**Document segment**
<<<<
Many charitable organizations report receiving the majority of their donations during the last few months of each year, likely due to a combination of year-end tax planning and general good cheer, intensified by the annual pitches from the charities themselves, which tend to cluster when conventional wisdom dictates people will be most generous. In the United States, most of that giving will be domestic, supporting organizations focused on causes within our national borders.
Focusing locally has precedent. Patronizing local businesses is an easy way to nurture a thriving community. Large corporations with headquarters elsewhere usually centralize administrative tasks and won’t hire local service providers like bankers, accountants, and lawyers, who then won’t be able to afford gym memberships, auto detailing, eating out, or new clothes. The jobs those purchases sustain will wither or fail to grow. In several recent exchanges with friends, more than one person has suggested that something similar is true for charitable giving.
While I recognize that localizing giving may appear a good way to monitor the impact of gifts, the tribalism of it seems to degrade the intent. Giving locally might create the same sort of virtuous circle of job creation that spending locally does, but does it really help those most in need? Or is that conception of giving too naïve? Perhaps we should just transparently acknowledge that the goal of philanthropy is more complicated than just aiding the most disadvantaged.
>>>>
[Data excerpts]
<<<<
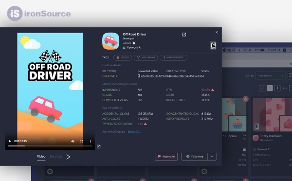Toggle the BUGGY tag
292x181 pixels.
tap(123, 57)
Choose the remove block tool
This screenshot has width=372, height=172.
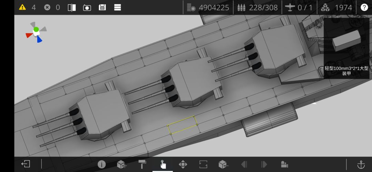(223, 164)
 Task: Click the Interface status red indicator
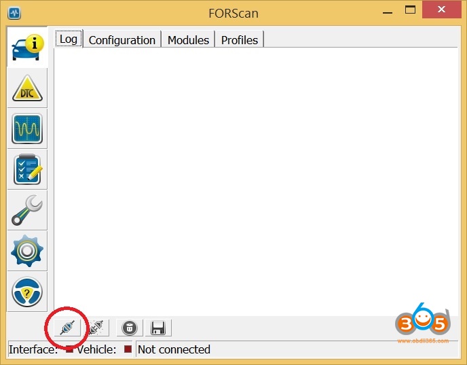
>>>>
<<<<
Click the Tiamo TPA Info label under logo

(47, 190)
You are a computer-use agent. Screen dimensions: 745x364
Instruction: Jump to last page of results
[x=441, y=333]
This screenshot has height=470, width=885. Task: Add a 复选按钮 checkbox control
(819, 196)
>>>>
**Check your understanding**
1. Name every purchase that the essay on charitable giving says local service providers would no longer be able to afford.
2. Condense the paragraph of the essay on charitable giving that opens "Focusing locally has precedent" into a short bulleted list that keeps its main points.

**Results for the exercise**
1.
- Gym memberships
- Auto detailing
- Eating out
- New clothes

2.
- Focusing locally has precedent: patronizing local businesses helps a community thrive.
- Large corporations headquartered elsewhere centralize administrative work and don't hire local bankers, accountants, or lawyers.
- Those providers then can't afford gym memberships, auto detailing, eating out, or new clothes, so the jobs those purchases support wither or fail to grow.
- More than one friend has suggested that something similar holds for charitable giving.